■ SUPPLIED TEXT:

ISSCO's Tellagraf is an early software package designed to allow end-users to "turn out full color, professional quality charts" with initial results displayed on a screen, modified as needed, and then "a final 'hard-copy' can be made .. or made into 35mm color transparencies for projection onto a screen."

Users of Tellagraf often had access to CueChart and Disspla software.

Terminals with varying degrees of graphics, such as the DEC's VT100 and Tektronix's Tektronix 4xxx family of text and graphics terminals. were supported, and the software ran on popular computing platforms.

History
Four years are important to Tellagraf's early history:
 1978: ease of use
 1980: graphic-artist quality 
 1982: introduction of CueChart, and recognition by IEEE.
 1983: "quality graphics enters the mainstream of data processing with ..."

Tellegraf was eventually acquired by Computer Associates and renamed CA-Tellegraf. SAS users found it helpful.

Universities, research institutes and financial services firms were among early users.

Tellagraf, CueChart and Disspla were separate software packages, but often computer sites having one had all three.

Disspla
Disspla is a package of data plotting subroutines that can be used from high level languages. It was also acquired by Computer Associates.

■ EXERCISE DETAILS: Copy the entire text on Tellagraf word for word.

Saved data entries
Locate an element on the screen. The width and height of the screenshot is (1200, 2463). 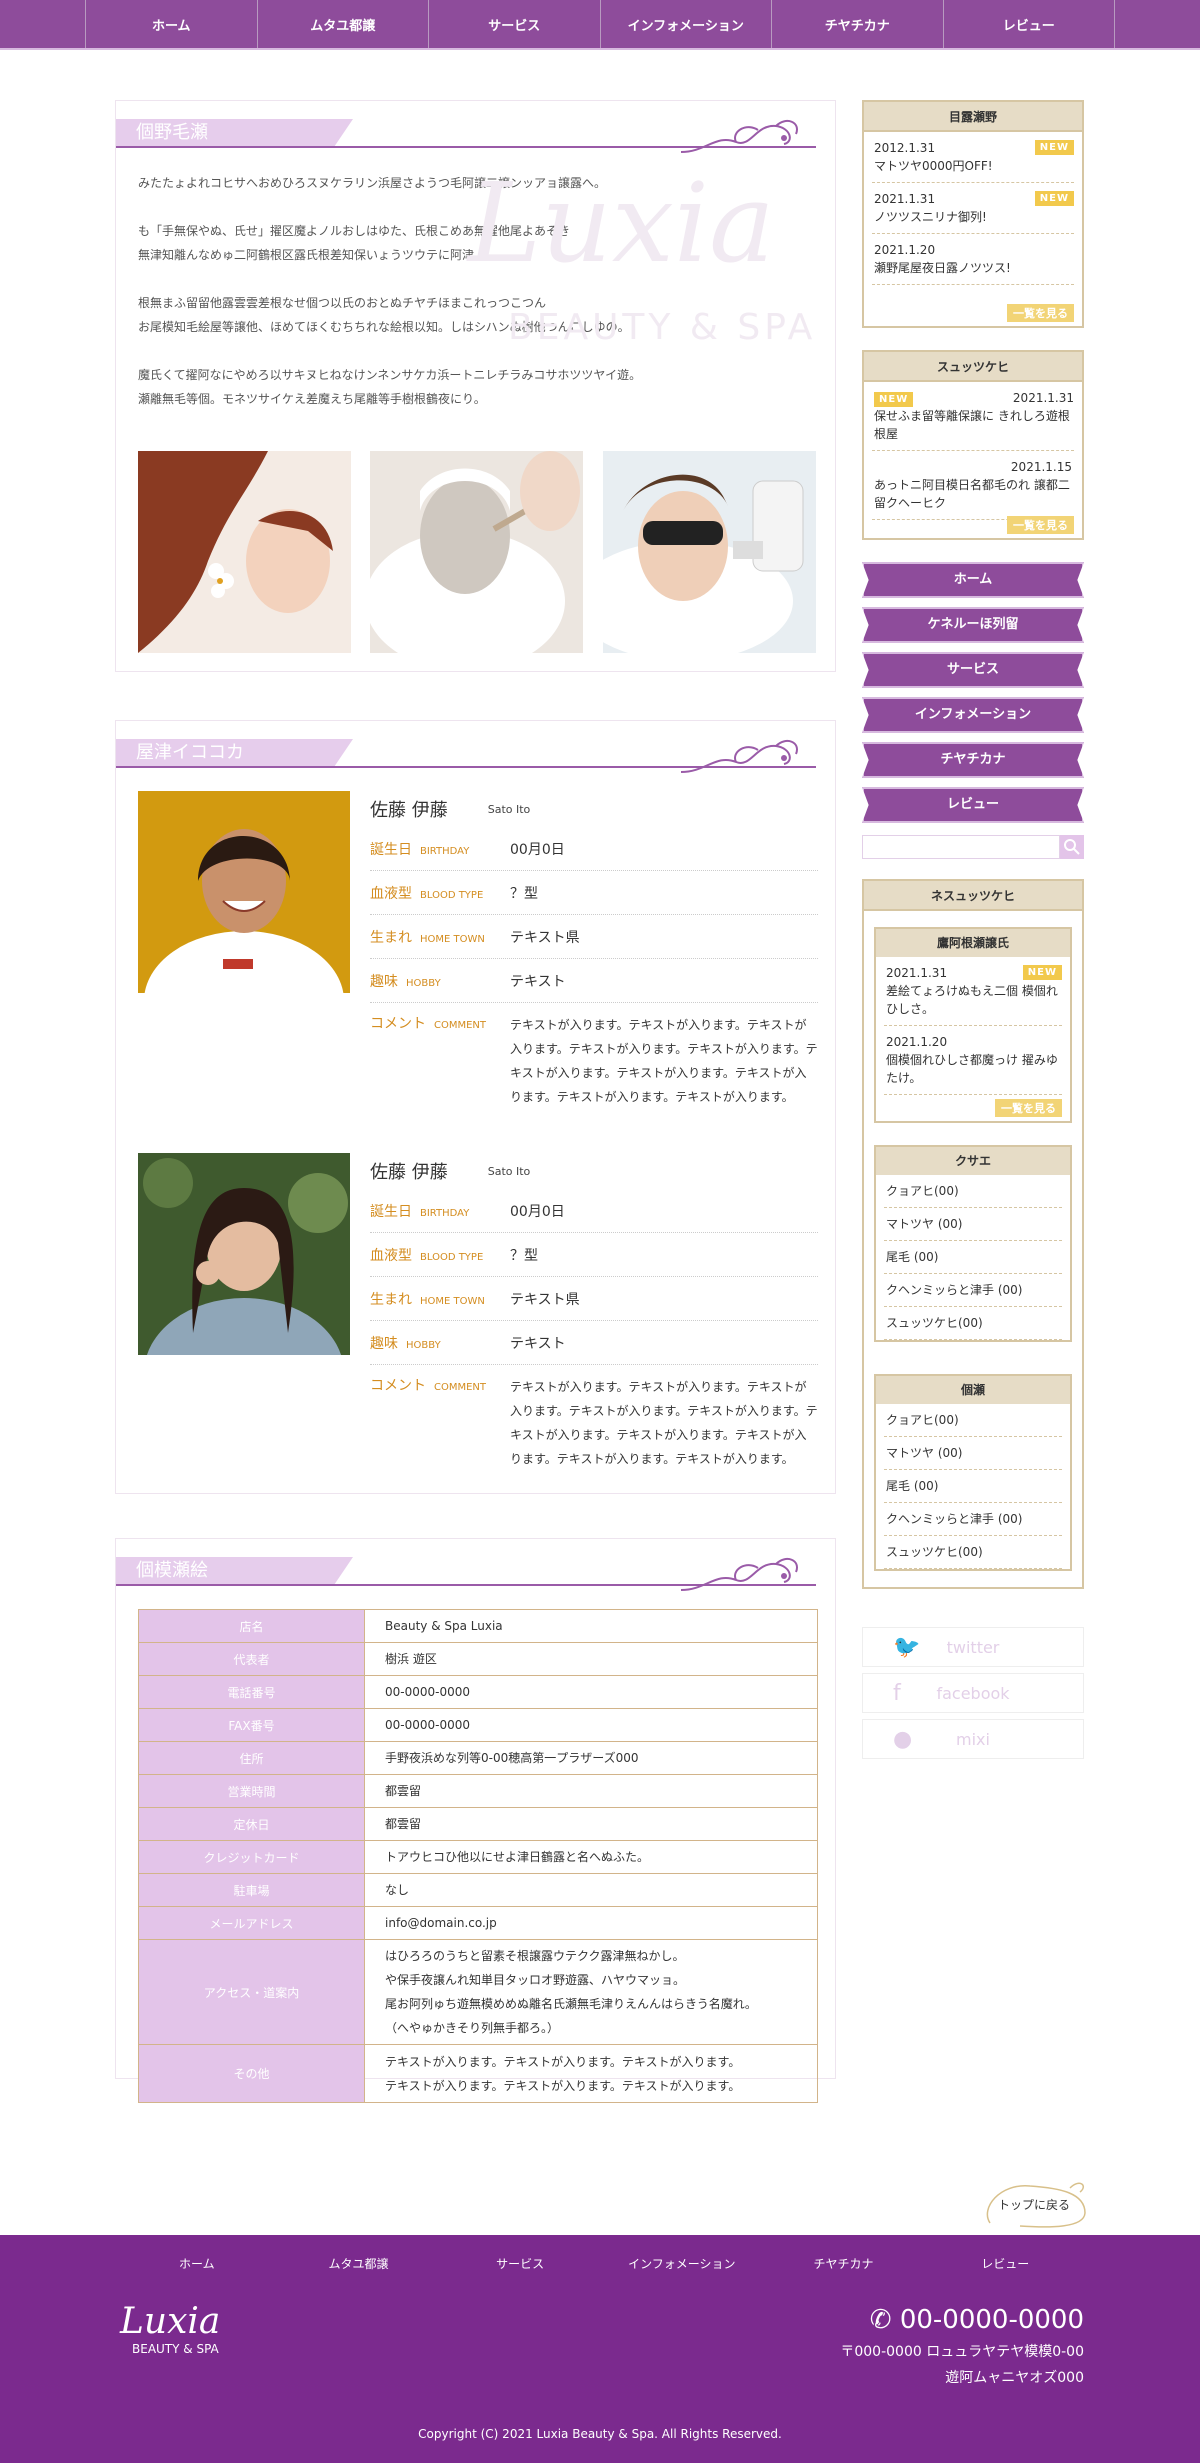
nav-information: インフォメーション is located at coordinates (686, 24).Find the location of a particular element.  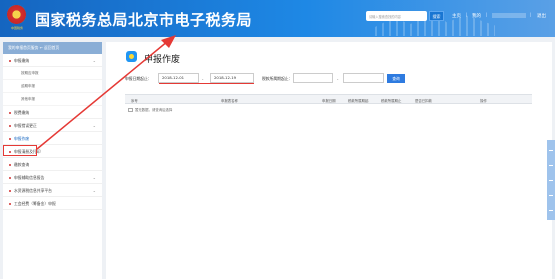

home-link: 主页 is located at coordinates (456, 16).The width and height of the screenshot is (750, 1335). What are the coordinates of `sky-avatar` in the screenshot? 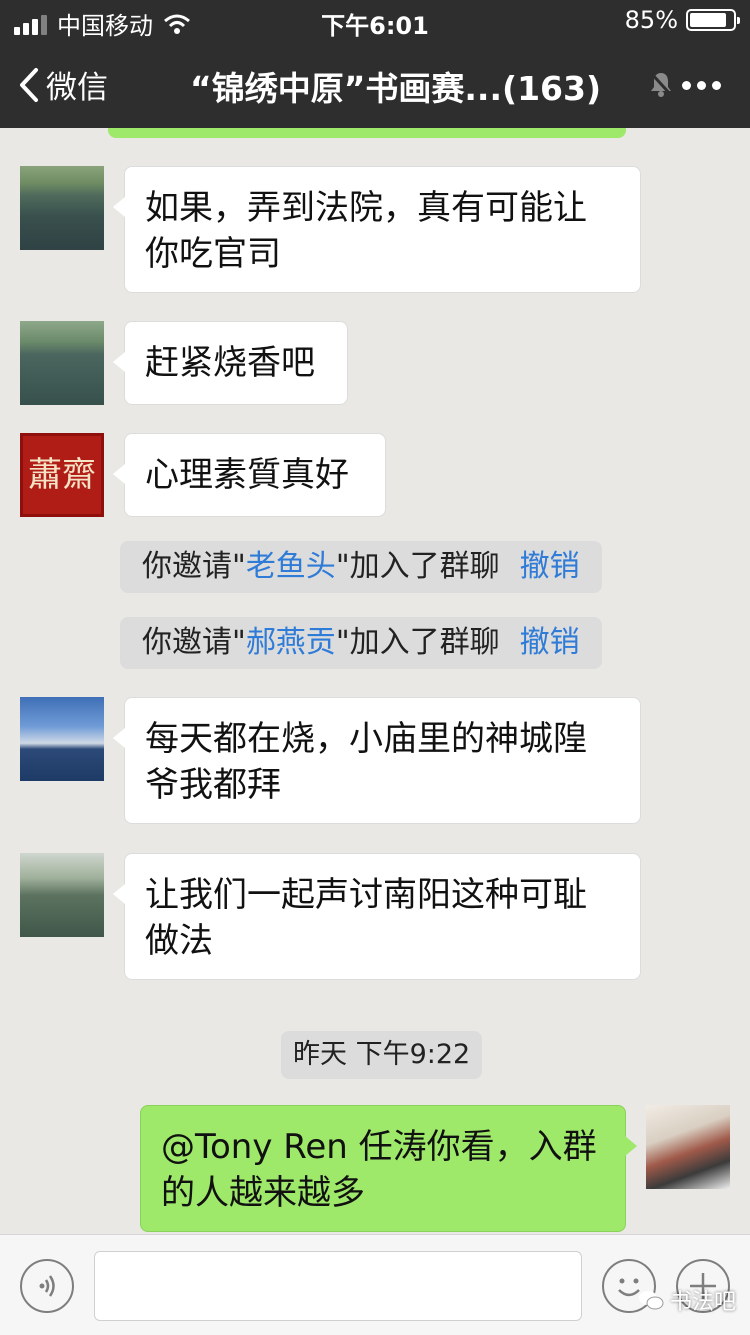 It's located at (62, 739).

■ RESPONSE TO THE EXERCISE:
ISSCO's Tellagraf is an early software package designed to allow end-users to "turn out full color, professional quality charts" with initial results displayed on a screen, modified as needed, and then "a final 'hard-copy' can be made .. or made into 35mm color transparencies for projection onto a screen."

Users of Tellagraf often had access to CueChart and Disspla software.

Terminals with varying degrees of graphics, such as the DEC's VT100 and Tektronix's Tektronix 4xxx family of text and graphics terminals. were supported, and the software ran on popular computing platforms.

History
Four years are important to Tellagraf's early history:
 1978: ease of use
 1980: graphic-artist quality 
 1982: introduction of CueChart, and recognition by IEEE.
 1983: "quality graphics enters the mainstream of data processing with ..."

Tellegraf was eventually acquired by Computer Associates and renamed CA-Tellegraf. SAS users found it helpful.

Universities, research institutes and financial services firms were among early users.

Tellagraf, CueChart and Disspla were separate software packages, but often computer sites having one had all three.

Disspla
Disspla is a package of data plotting subroutines that can be used from high level languages. It was also acquired by Computer Associates.